18. A bare perusal of the provision clearly reveal that, it is the State Government which has been bestowed with the power to appoint a person, to enquire into the working of the Vice-Chancellor, and it is for the State Government to consider the report of the Committee and to advise the Chancellor accordingly. According to Sub-section (4A) of Section 13 of the Act, the Chancellor can remove the 27 Vice-Chancellor only upon the advice of the State Government. Thus, even these two provisions do not bestow the power of suspension upon the Chancellor.

19. The above discussion makes it amply clear that the Act does not bestow the power to suspend upon the Chancellor by any of its provisions. According to Section 16 of the General Clauses Act, the authority having the power to appoint also have the power to suspend. Therefore, Section 16 of the General Clauses Act bestows an inherent power to suspend, on the appointing authority. Since the Chancellor is, indeed, the appointing authority, therefore, he has inherent power to suspend the Vice-Chancellor under Section 16 of the General Clauses Act. Hence, the Chancellor was justified in invoking his power under Section 16 of the General Clauses Act, while passing the impugned order.

20. The question is not merely confined to the existence of the power, the issue, in fact, moves further to the exercise of power.
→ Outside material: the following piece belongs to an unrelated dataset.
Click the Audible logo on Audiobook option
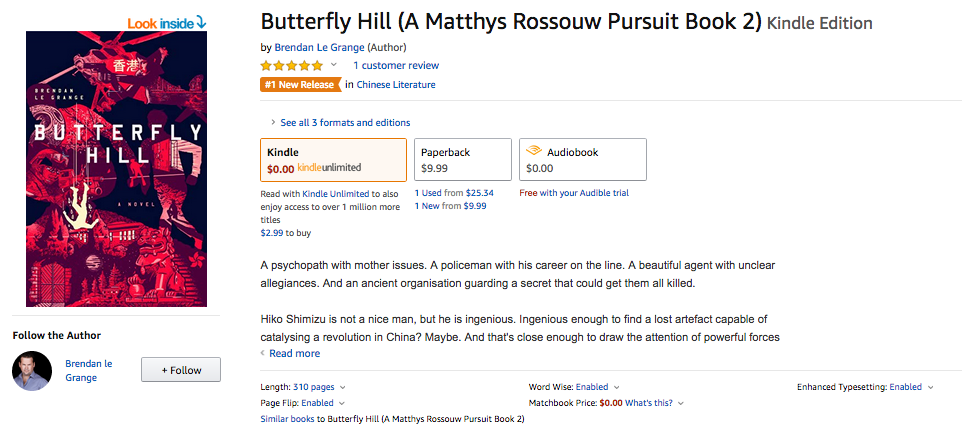The height and width of the screenshot is (429, 962). (534, 152)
The issue is, under what circumstances, can the power to suspend be invoked by the Chancellor ?. Although in service jurisprudence the power to 28 suspend is cribbed, cabined and confined to merely two circumstances, namely when a departmental enquiry is contemplated, or the delinquent officer faces a criminal proceeding. But considering the fact that the Chancellor has been saddled with great responsibilities of looking after the welfare of the University, the power of suspension can also be invoked in order to protect the reputation and interest of the University. The said power purposefully has been bestowed on a constitutional post holder. It would not be fair to say that merely because the Chancellor is trying to protect the University, he is exercising the power in an arbitrary manner. The exercise of his power would have necessarily to be examined in the facts and circumstances of each case, in order to conclude whether the power has been exercised legally or illegally.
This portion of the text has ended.